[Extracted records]
• • • • • • •

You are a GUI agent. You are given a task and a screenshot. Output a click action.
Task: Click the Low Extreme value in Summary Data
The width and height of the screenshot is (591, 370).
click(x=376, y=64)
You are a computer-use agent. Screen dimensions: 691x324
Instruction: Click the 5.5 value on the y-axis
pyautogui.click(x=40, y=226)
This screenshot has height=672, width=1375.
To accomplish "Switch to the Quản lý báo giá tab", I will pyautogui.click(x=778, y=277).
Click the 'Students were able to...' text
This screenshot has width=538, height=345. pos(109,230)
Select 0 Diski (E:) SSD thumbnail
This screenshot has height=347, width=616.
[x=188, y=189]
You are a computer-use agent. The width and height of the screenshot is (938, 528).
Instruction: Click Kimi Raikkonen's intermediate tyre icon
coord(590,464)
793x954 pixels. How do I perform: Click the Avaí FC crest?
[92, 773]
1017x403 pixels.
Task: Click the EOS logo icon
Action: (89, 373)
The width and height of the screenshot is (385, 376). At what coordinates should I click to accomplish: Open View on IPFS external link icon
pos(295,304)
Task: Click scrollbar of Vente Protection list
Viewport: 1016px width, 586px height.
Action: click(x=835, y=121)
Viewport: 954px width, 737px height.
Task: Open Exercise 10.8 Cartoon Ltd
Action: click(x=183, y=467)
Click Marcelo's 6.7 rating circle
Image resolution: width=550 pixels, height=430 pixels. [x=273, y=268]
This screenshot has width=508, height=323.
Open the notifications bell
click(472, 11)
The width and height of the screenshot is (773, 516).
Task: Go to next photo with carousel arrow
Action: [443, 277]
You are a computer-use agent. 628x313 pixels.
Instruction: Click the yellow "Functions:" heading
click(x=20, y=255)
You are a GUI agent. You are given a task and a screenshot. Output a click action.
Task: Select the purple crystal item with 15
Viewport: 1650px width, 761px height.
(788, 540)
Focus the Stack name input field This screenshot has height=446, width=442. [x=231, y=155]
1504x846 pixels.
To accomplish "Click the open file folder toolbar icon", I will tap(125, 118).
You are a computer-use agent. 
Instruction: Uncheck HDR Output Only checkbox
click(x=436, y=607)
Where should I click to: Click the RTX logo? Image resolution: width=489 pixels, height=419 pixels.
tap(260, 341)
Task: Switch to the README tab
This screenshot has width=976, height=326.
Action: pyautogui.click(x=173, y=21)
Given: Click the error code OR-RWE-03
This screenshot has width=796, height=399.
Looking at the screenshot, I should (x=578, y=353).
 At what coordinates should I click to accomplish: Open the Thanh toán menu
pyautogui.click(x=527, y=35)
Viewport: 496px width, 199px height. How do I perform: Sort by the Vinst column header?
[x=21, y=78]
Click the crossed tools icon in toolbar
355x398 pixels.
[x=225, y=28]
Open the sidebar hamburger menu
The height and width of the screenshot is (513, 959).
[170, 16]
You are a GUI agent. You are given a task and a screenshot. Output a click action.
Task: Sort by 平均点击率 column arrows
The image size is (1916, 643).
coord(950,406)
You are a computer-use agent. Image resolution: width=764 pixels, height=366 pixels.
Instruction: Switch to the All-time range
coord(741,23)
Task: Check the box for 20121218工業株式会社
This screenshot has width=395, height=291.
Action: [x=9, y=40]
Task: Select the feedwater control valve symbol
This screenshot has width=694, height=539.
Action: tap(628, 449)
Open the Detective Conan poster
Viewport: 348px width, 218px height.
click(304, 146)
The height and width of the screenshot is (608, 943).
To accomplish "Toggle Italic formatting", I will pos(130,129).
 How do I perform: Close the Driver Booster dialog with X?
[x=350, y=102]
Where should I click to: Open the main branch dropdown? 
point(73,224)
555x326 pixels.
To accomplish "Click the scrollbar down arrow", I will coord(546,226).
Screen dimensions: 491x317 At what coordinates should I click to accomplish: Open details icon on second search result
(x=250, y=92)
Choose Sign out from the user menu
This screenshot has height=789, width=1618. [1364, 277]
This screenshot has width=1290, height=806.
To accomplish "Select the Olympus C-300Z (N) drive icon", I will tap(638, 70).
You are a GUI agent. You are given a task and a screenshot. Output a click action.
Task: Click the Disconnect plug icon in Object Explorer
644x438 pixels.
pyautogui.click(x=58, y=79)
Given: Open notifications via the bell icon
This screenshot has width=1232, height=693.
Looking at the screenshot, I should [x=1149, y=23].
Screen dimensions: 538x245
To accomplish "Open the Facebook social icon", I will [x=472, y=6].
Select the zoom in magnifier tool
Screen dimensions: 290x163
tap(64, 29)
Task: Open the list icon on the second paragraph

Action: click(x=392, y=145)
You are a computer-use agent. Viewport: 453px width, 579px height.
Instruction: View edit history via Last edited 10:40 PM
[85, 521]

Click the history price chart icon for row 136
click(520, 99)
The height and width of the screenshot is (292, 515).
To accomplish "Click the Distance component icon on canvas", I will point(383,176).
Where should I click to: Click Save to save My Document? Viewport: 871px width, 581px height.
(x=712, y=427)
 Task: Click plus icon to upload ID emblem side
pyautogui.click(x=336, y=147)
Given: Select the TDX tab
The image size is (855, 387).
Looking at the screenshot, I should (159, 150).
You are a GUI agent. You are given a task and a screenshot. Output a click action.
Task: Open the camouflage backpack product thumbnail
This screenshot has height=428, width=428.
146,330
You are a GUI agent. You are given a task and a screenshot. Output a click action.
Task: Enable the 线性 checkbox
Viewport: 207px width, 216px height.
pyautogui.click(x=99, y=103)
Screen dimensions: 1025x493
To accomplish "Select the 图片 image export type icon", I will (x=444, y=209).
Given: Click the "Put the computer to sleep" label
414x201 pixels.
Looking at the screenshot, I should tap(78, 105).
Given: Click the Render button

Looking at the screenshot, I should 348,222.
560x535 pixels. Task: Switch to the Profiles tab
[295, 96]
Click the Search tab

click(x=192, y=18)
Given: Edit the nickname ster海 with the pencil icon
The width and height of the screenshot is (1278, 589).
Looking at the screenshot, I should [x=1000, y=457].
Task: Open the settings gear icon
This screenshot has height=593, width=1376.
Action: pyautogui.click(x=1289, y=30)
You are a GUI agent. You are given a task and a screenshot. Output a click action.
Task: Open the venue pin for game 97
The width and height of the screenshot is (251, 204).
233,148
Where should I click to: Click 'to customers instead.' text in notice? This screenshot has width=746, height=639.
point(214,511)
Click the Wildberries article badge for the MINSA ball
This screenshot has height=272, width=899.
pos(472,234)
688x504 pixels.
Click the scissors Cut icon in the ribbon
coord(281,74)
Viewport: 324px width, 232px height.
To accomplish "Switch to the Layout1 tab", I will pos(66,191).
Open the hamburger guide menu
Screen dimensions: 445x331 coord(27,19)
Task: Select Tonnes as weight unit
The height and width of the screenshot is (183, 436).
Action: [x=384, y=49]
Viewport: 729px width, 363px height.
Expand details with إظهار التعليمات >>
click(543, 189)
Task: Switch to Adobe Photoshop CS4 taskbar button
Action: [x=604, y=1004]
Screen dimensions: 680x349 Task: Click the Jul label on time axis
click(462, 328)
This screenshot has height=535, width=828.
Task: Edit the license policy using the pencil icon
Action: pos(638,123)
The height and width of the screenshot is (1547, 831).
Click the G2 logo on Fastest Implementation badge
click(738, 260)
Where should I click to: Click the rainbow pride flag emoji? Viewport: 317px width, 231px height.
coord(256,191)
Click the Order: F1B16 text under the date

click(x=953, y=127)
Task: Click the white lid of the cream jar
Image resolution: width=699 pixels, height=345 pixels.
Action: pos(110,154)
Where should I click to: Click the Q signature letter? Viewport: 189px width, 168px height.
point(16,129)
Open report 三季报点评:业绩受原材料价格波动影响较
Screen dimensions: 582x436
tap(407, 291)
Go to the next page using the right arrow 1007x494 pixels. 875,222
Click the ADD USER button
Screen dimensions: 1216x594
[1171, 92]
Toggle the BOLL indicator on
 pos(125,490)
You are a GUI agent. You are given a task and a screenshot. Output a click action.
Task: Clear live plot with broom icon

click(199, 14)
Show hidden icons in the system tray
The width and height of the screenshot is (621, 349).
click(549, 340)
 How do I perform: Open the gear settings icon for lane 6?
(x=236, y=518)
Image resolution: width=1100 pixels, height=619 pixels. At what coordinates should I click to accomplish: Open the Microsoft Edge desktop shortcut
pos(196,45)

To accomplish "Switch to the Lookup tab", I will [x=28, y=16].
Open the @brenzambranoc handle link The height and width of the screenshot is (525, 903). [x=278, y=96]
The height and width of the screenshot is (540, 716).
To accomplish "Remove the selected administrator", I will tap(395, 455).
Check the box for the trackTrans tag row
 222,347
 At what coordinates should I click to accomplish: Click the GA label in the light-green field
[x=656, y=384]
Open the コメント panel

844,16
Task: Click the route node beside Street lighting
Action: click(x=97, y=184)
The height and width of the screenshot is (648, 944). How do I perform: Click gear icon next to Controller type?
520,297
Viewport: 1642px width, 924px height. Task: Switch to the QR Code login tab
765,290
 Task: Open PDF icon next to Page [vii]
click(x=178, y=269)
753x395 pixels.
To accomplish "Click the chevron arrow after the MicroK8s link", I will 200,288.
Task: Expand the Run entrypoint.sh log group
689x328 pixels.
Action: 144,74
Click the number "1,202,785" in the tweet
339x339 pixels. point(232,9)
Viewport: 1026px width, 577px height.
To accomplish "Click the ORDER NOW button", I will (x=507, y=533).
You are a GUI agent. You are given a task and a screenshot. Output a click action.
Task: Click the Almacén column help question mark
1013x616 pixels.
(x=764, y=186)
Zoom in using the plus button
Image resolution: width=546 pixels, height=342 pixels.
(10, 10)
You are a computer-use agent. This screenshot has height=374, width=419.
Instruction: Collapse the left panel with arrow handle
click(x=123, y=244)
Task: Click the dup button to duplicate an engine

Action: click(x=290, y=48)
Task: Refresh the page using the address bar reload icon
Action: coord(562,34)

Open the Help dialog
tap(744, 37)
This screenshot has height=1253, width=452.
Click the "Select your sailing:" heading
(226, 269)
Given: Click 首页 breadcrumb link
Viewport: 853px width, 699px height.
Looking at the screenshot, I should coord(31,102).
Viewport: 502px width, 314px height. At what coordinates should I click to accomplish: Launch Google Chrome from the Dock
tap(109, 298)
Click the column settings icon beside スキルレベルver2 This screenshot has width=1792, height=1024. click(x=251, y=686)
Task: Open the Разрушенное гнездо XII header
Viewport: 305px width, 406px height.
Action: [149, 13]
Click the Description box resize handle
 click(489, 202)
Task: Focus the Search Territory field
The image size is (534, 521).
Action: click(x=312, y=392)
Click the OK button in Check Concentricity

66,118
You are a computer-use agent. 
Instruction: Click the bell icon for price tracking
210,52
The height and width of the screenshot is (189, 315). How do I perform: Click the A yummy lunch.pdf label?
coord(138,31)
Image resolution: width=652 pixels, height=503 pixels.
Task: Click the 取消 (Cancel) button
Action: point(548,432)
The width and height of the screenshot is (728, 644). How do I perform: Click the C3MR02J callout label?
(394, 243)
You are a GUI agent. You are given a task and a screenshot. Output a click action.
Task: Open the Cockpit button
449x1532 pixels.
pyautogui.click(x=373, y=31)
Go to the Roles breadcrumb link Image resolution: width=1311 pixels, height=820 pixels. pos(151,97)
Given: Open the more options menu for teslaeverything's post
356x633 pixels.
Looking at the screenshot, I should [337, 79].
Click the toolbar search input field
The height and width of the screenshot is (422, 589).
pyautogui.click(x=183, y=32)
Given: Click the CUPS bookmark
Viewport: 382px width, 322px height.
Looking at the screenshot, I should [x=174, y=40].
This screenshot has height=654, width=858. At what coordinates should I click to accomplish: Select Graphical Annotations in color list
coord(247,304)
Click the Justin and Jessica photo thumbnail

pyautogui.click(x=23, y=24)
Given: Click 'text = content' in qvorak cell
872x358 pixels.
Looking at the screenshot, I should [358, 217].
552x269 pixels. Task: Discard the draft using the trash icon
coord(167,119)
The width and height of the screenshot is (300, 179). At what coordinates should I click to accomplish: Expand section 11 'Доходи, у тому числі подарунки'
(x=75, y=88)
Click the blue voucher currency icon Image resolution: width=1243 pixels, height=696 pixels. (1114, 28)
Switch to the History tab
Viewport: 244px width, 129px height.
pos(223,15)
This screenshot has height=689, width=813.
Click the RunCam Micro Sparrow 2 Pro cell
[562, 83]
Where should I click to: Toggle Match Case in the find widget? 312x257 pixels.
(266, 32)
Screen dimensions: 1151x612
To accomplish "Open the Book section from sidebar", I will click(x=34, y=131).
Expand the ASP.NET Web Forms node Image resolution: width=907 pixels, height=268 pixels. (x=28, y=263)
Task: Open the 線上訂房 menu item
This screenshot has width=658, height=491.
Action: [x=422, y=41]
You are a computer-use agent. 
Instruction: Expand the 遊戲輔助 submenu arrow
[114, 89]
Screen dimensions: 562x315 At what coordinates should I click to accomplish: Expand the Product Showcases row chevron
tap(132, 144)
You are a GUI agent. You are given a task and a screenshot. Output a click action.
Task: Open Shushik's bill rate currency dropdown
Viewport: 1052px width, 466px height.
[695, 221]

• • • • • • •

Work instructions: Print the lines of the material from the one containing "Open the hamburger guide menu" through the one containing "pos(125,490)", both included, exactly as they are.

Output:
Open the hamburger guide menu
Screen dimensions: 445x331 coord(27,19)
Task: Select Tonnes as weight unit
The height and width of the screenshot is (183, 436).
Action: [x=384, y=49]
Viewport: 729px width, 363px height.
Expand details with إظهار التعليمات >>
click(543, 189)
Task: Switch to Adobe Photoshop CS4 taskbar button
Action: [x=604, y=1004]
Screen dimensions: 680x349 Task: Click the Jul label on time axis
click(462, 328)
This screenshot has height=535, width=828.
Task: Edit the license policy using the pencil icon
Action: pos(638,123)
The height and width of the screenshot is (1547, 831).
Click the G2 logo on Fastest Implementation badge
click(738, 260)
Where should I click to: Click the rainbow pride flag emoji? Viewport: 317px width, 231px height.
coord(256,191)
Click the Order: F1B16 text under the date

click(x=953, y=127)
Task: Click the white lid of the cream jar
Image resolution: width=699 pixels, height=345 pixels.
Action: pos(110,154)
Where should I click to: Click the Q signature letter? Viewport: 189px width, 168px height.
point(16,129)
Open report 三季报点评:业绩受原材料价格波动影响较
Screen dimensions: 582x436
tap(407, 291)
Go to the next page using the right arrow 1007x494 pixels. 875,222
Click the ADD USER button
Screen dimensions: 1216x594
[1171, 92]
Toggle the BOLL indicator on
 pos(125,490)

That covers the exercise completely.